A blog that focuses on our unique program that teaches natural horsemanship, heritage breed conservation, soil and water conservation, and even folk, roots, and Americana music. This blog discusses our efforts to prevent the extinction of the Corolla Spanish Mustang. Choctaw Colonial Spanish Horse, Marsh Tacky, and the remnants of the Grand Canyon Colonial Spanish Horse strain.
Sunday, June 9, 2013
Getting Back Into The Swing Of Riding
Exams, school trips, and family vacations often lead younger riders into extended periods of time without riding. Many of those riders will feel a tinge of anxiety when they get ready to ride again. They often conjure up every memory of every imperfect ride, exaggerate it greatly and cause it to grow into a real fear of riding.
That is when parental intervention is the most important. Parents need to explain to the kids that it is normal to feel that way and that the cure is to get on and ride and within 1/2 an hour the fear will go away. The child should ride more than normal when such fears come into play.

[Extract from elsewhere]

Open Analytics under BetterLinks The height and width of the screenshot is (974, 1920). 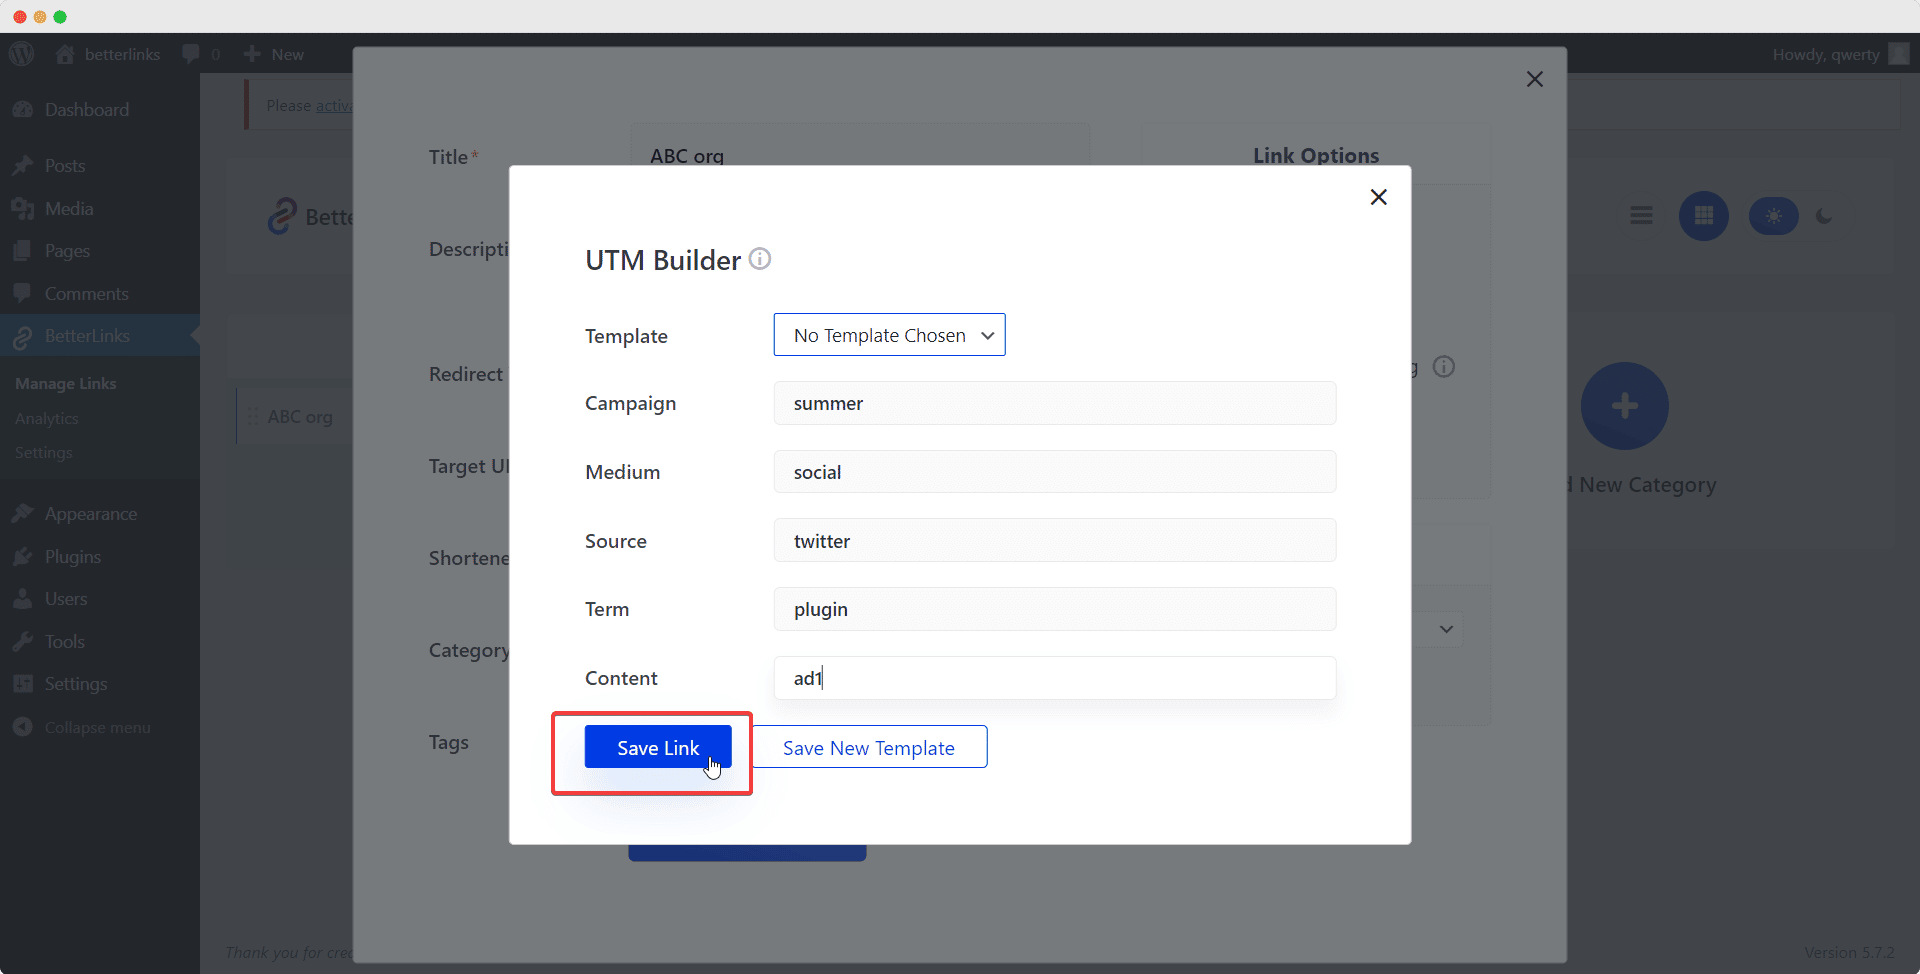pos(47,418)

The worst step for a parent is to take actions that feed into that fear--for example, having the child "work slowly back into riding", as in skipping rides until the confidence come back. Such strategy makes it nearly impossible for the confidence to return. Even worse is to allow the child to "decide on her own" when she is ready to ride again. Children do not have the emotional maturity to make such decisions and it is wrong to force them to do so. In fact, deciding whether to ride causes more stress than riding itself. Allowing a child to say "I think that I would rather just brush my horse today and I will ride next time.", increases stress. "I think that I would rather just work my horse in the round pen today," is just as bad.
The very worst thing a parent can do is to allow a child, whose stress may genuinely causes them to feel bad or one who simply pretends to be sick, to stay home because they "are not feeling well today". the child quickly associates stress with illness and "sickness" with being a solution to avoiding adverse situations. Such parenting causes hypochondria.

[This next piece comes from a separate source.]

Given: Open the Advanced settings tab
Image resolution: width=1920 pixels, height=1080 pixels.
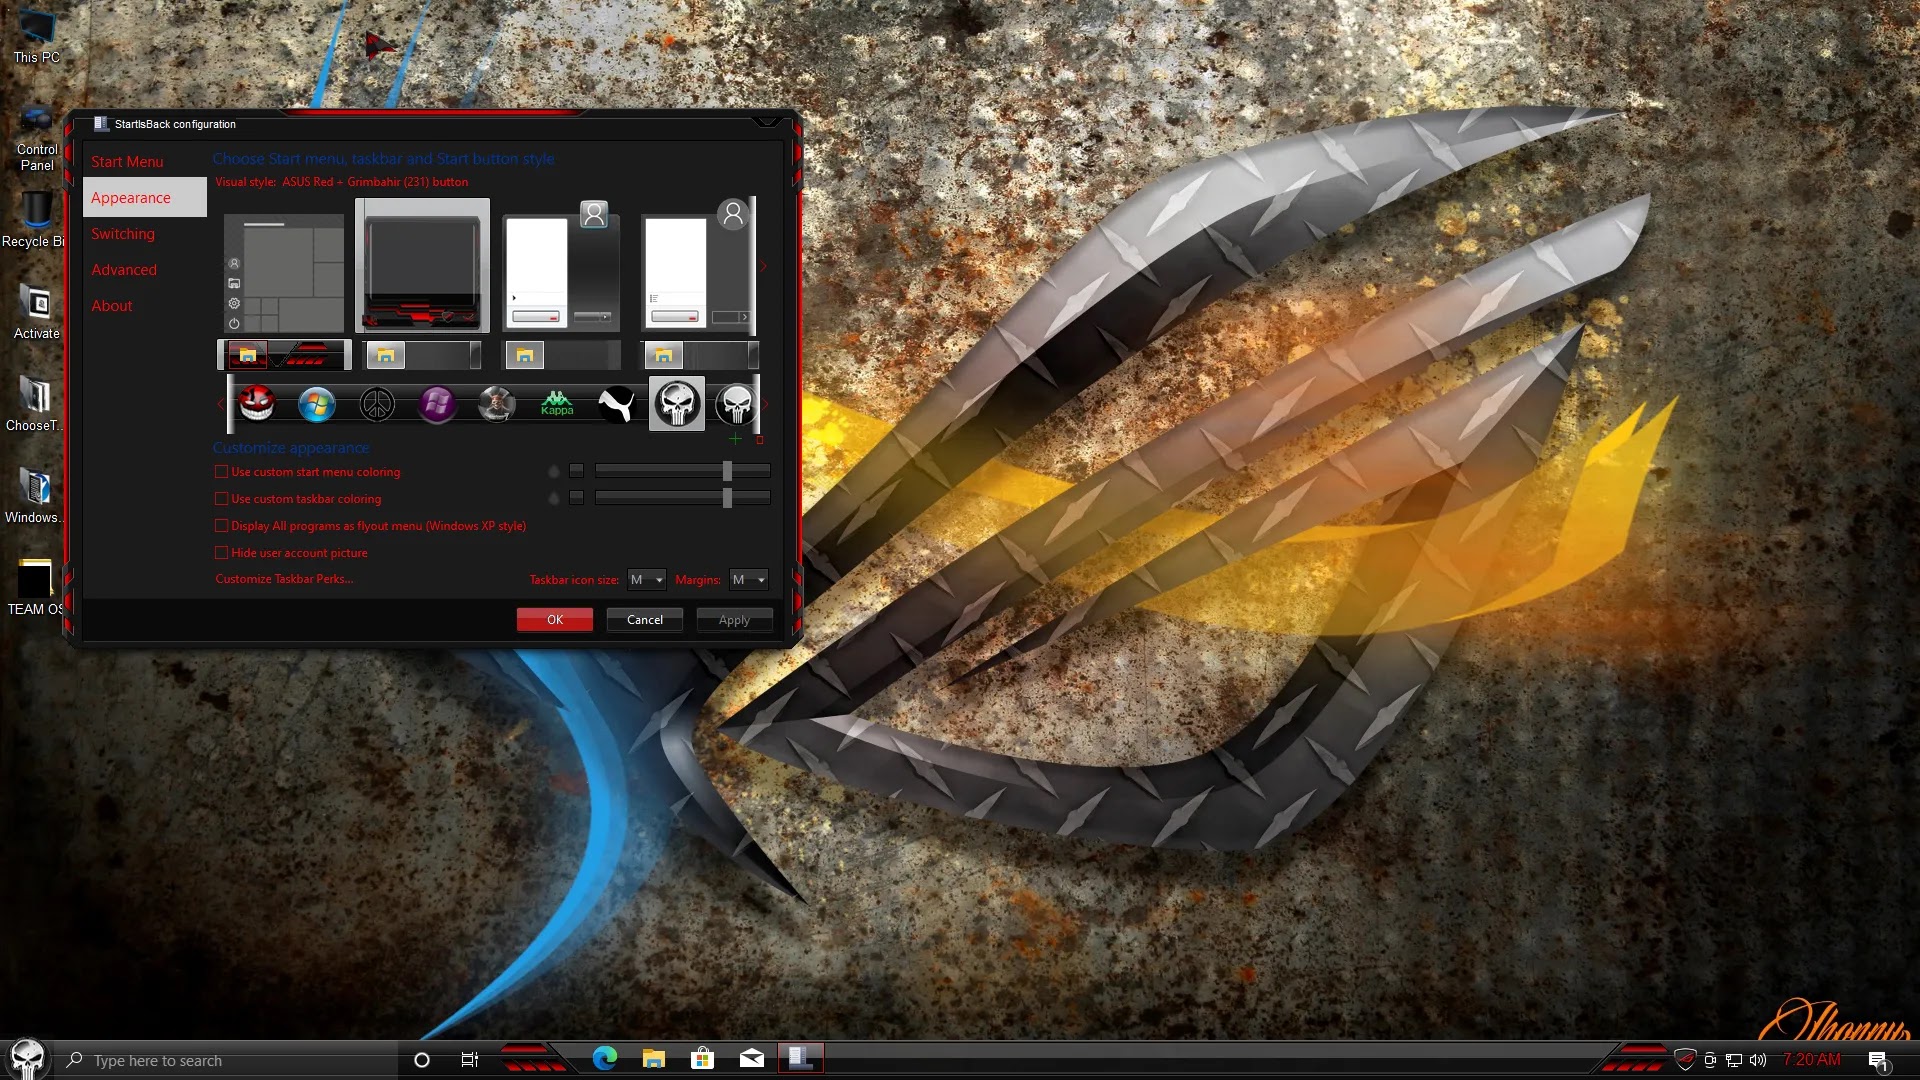Looking at the screenshot, I should coord(124,270).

Riding stress, and overcoming it, is about much more than just riding. It is about one's attitude towards all of life's challenges. It is about giving a child the confidence to have a happy adult life. It is about caring enough about your child to require him to do something that he may not want to do.
The rallying cry of today's parents all to often is "I certainly don't want to force my child into doing something that they do not want to." Somehow such an abdication of parental responsibility has become viewed as a virtue.
As soon as the child comes to understand that he has no choice in the matter his stress will go down. As soon as he learns that it does not matter how sick he feels, and that he will feel better as soon as he gets a few hours quickly back in the saddle, he will remember how much he loves it.
Love requires firmness. Parents need to simply tell the child that his feelings are normal, that they will go away after a few hours in the saddle, that he is going to ride, that it does not matter if he feels bad, riding will make him feel better, it does not matter if he wants to--none of that matters--there is no debate and the child has no decision that he has to make.
I have been told many times by little riders--'I am glad I had to ride to day. It was so much fun. I do not know why I was afraid."
Well, I do know why they were afraid. It is entirely normal. I understand it entirely and I know that there is one quick, simple cure. I also understand that the failure to administer that cure has lifelong consequences.